The standard rule is that you need a 20% down payment when you are applying for a conventional mortgage, a loan not insured by the federal government. There's a reason for this bit of conventional wisdom: If you don't come up with this 20% down, you'll probably have to pay for private mortgage insurance, which can cost from 0.5% to 1% of your total loan each year. If you borrow $200,000, private mortgage insurance can cost you from $1,000 to $2,000 a year until you build up enough equity to cancel it.
Here's some good news, though: You don't really need 20% down to qualify for a mortgage loan. There are plenty of government programs that allow you to qualify for a mortgage loan with less. You'll also find that many banks and lenders will loan you mortgage dollars even if you can only come up with a down payment of 5%.
Just make sure that you have strong credit and income. The better your financials are, the more likely you are to qualify for a mortgage loan with a lower down payment.
If you can afford a down payment of 20%? That's probably your best move. It allows you to avoid private mortgage insurance and it helps you quickly build equity in your home, which could help if your home's value suddenly drops.
"While there are mortgage loans that allow less than 20% down, I would discourage it," says Dan Serra, a certified financial planner from Bethesda, Maryland. "The 20% down to me is a good insurance policy against an unexpected drop in home values in which the homeowner could be trapped with negative equity. I saw this contribute to a lack of mobility for homeowners who had to pass up opportunities to move for a better job or to be closer to family."
If you can't afford a 20% down payment — and for that $200,000 mortgage a down payment of 20% comes out to a whopping $40,000 — here are some options for loans that require smaller down payments.
1. Fannie Mae and Freddie Mac's 3% Down Payment Option
Most conventional lenders today offer the 97% loan-to-value program offered by Fannie Mae and Freddie Mac. This program allows borrowers to qualify for a mortgage loan with a down payment as low as 3% of a home's final purchase price.
There is a catch, though. At least one of the borrowers applying for this loan must be a first-time home buyer. Your mortgage loan can't be higher than $417,000 for this program.
If you're interested in this program, call a mortgage lender licensed to do business in your community. Most lenders offer this option.
2. FHA Loans
Loans insured by the Federal Housing Administration, better known as FHA loans, are another good choice for borrowers seeking a lower down payment. If you have a FICO credit score of at least 580, you can qualify for an FHA loan with a down payment of 3.5% of your home's purchase price.
Even if your credit score is lower than 580, you can still qualify for an FHA loan with a lower down payment. If your score is at least 500, you can apply for an FHA loan requiring a down payment of 10% of your home's purchase price.

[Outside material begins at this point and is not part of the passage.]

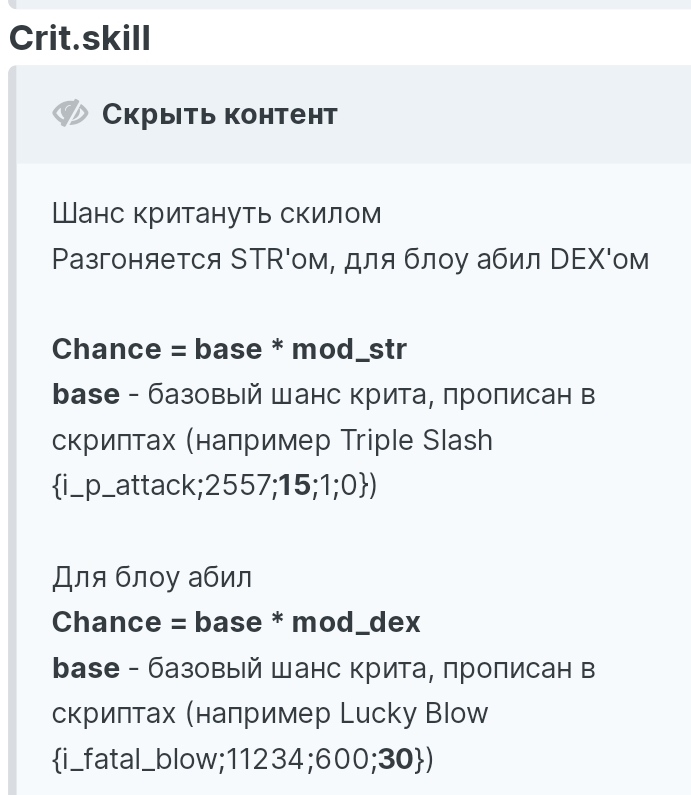691x795 pixels.
Task: Click the script text "{i_p_attack;2557;15;1;0})"
Action: pos(214,486)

The FHA doesn't originate mortgage loans, so if you want to apply for an FHA loan, you'll need to work with a bank or lender that offers them. Fortunately, the vast majority of lending institutions offer FHA loans.
3. VA Loans
Loans insured by the U.S. Department of Veterans Affairs are an even better option — if you meet the requirements. VA loans require no down payment at all. To qualify for a VA loan, though, you must be a current or past member of the U.S. Military, National Guard, or Reserves.
4. USDA Rural Home Loans
Another government-insured loan product that requires no down payment is the Section 502 loan insured by the U.S. Department of Agriculture. Better known as a USDA Rural Development loan, this loan product is available to homeowners in rural areas and some suburban areas. This program is designed to help borrowers with lower incomes. To qualify for such a loan, your household income can't be higher than the USDA's listed income limits in your county.
5. Call Your Lender
Even if you don't want to take out a government-insured mortgage loan, you might still qualify for a mortgage with a low down payment. Shop around with lenders licensed to do business in your community. You'll find that many will offer loans with down payments of 10%, 5%, or even lower — if you have the credit scores and income levels to put them at ease.